Entries on locating words and elements
>> BEGIN

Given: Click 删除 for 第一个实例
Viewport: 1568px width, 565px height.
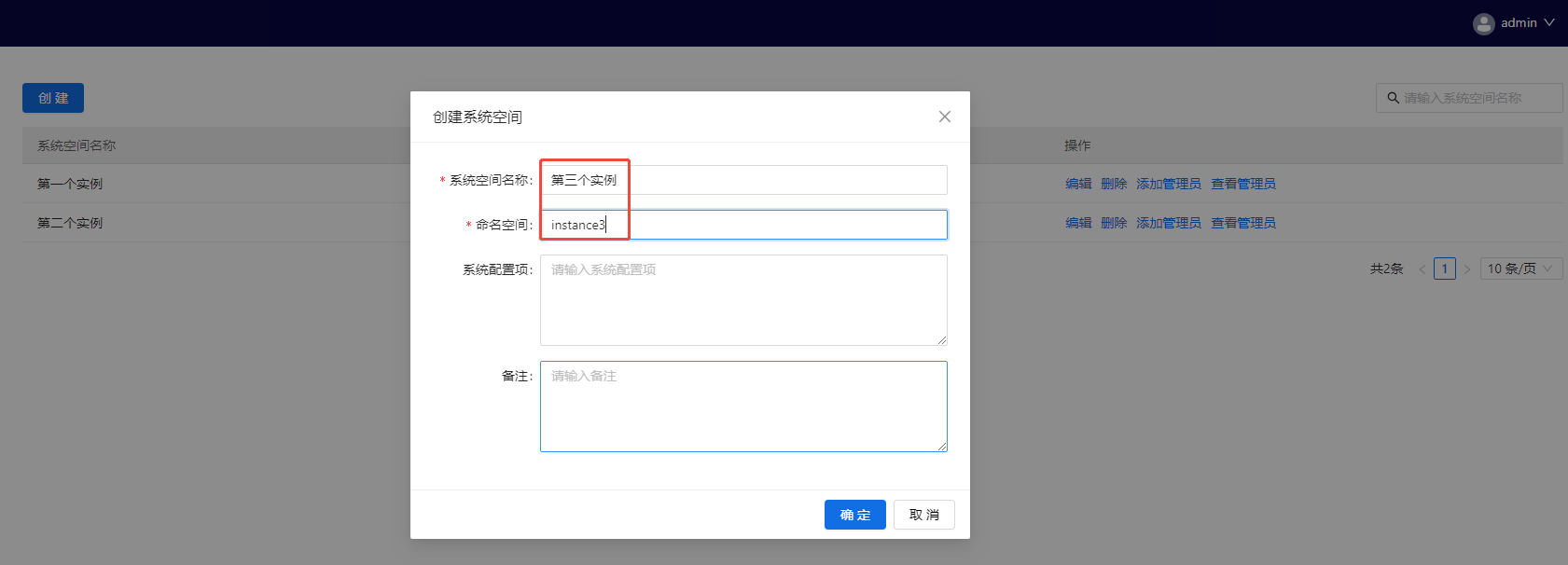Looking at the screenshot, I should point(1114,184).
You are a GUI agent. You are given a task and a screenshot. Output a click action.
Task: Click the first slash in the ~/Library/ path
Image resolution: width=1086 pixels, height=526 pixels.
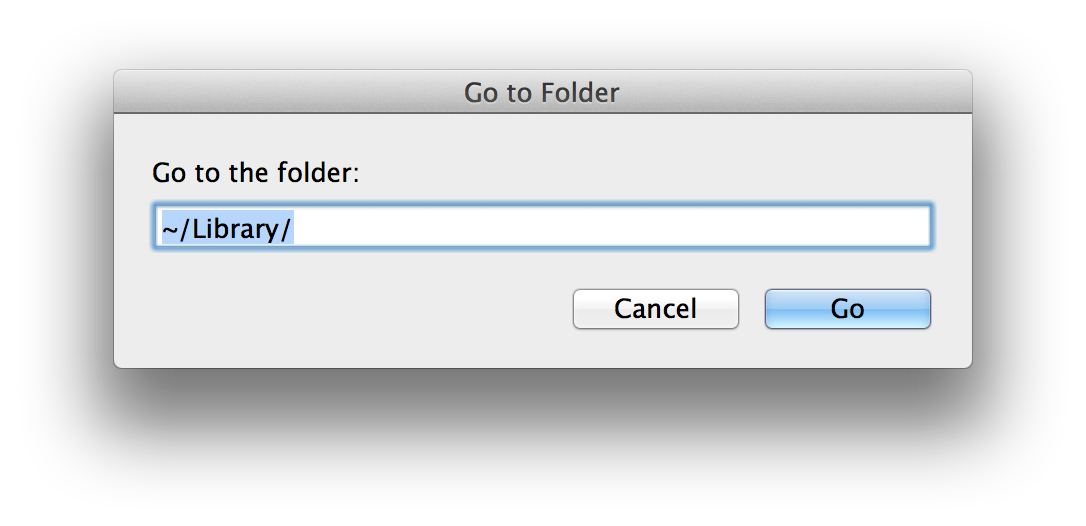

>> END
>> BEGIN

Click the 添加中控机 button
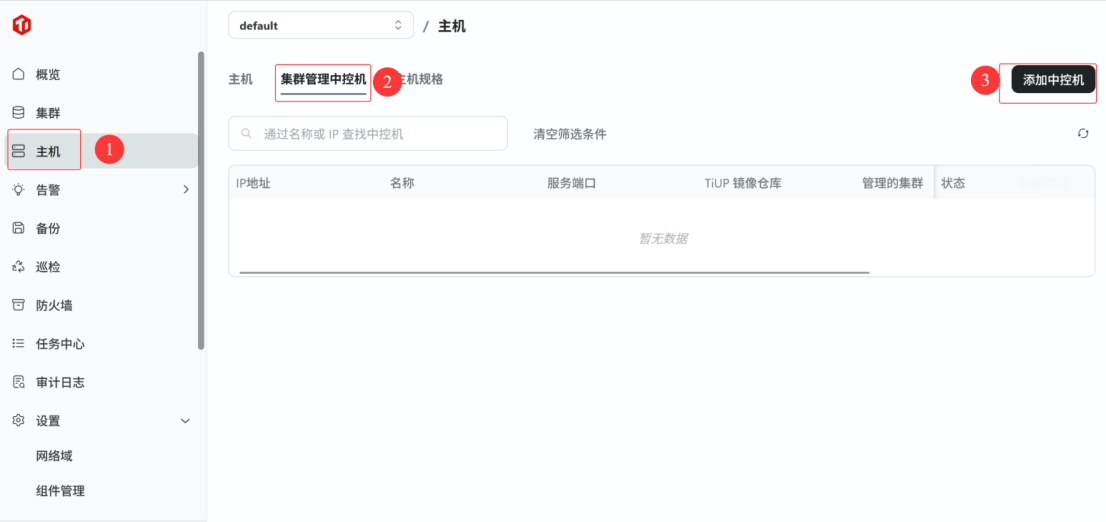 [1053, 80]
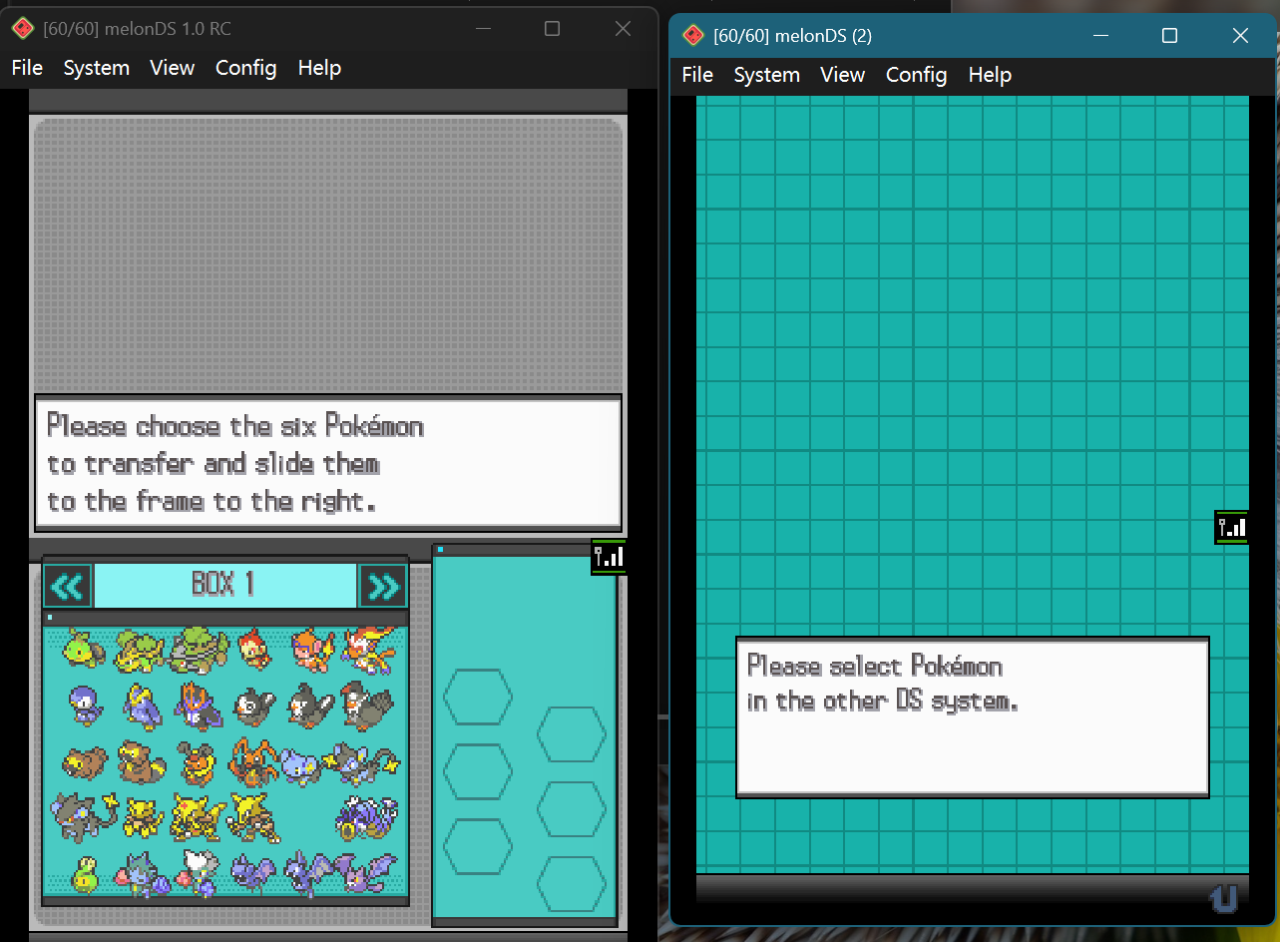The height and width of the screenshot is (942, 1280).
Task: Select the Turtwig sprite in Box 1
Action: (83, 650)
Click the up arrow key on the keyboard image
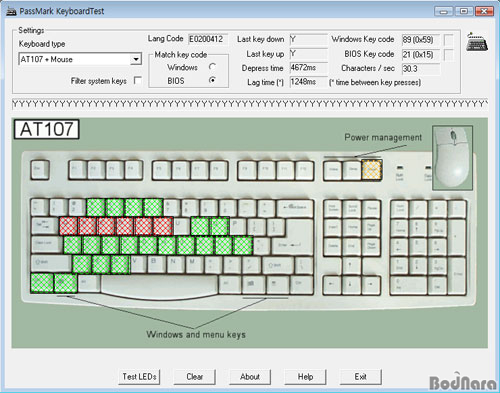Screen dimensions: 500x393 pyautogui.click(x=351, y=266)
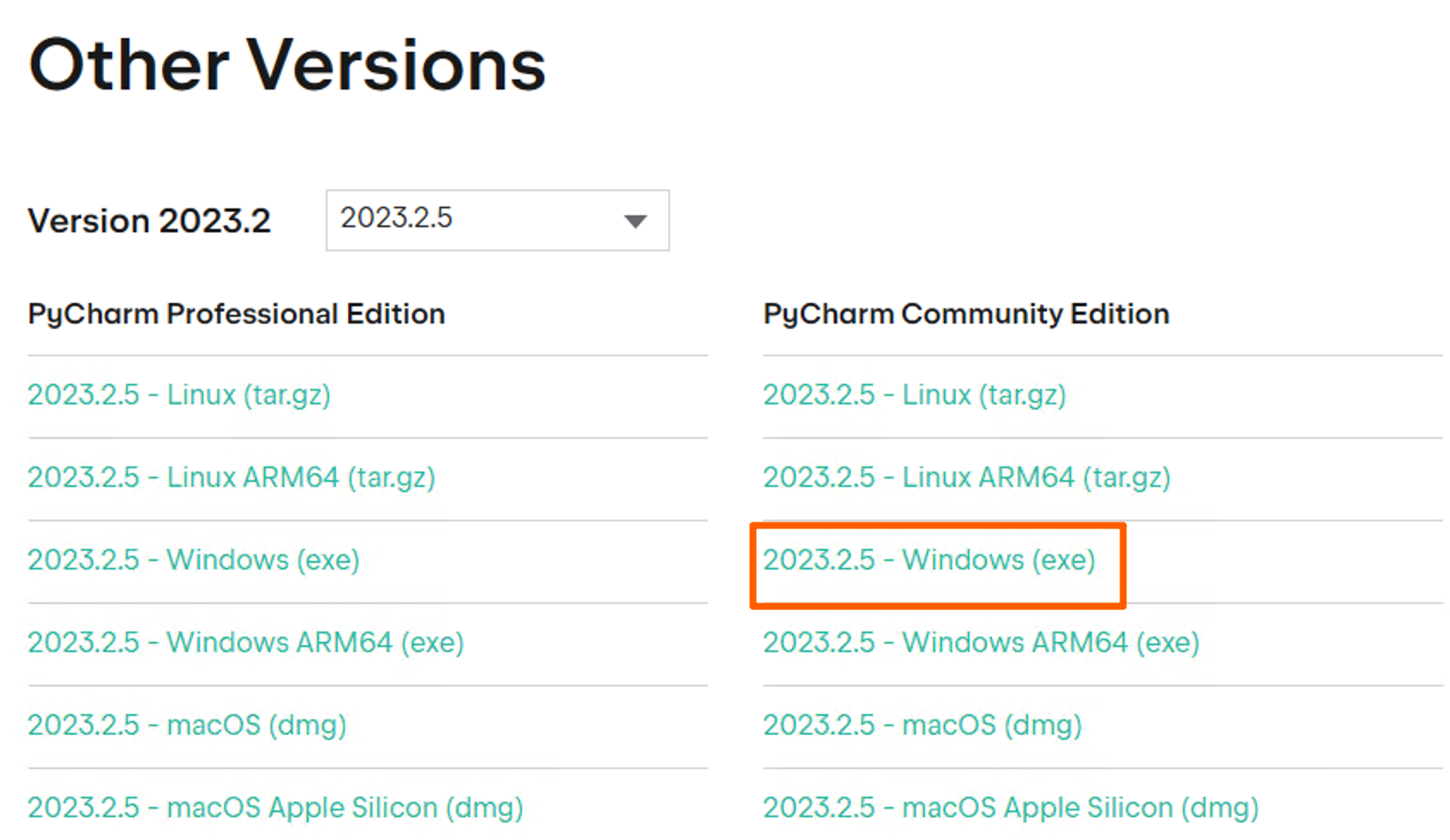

>> END

— WORK TO BE COMPLETED —
Format the rows above, between the lines holding "Click the 添加中控机 button" and "Screen dimensions: 500x393", inclusive, as a numbered list, omitting any blank lines. Leave the pictures out.

— FULL RESPONSE —
1. Click the 添加中控机 button
2.  [1053, 80]
3. The height and width of the screenshot is (942, 1280).
4. Task: Select the Turtwig sprite in Box 1
5. Action: (83, 650)
6. Click the up arrow key on the keyboard image
7. Screen dimensions: 500x393 pyautogui.click(x=351, y=266)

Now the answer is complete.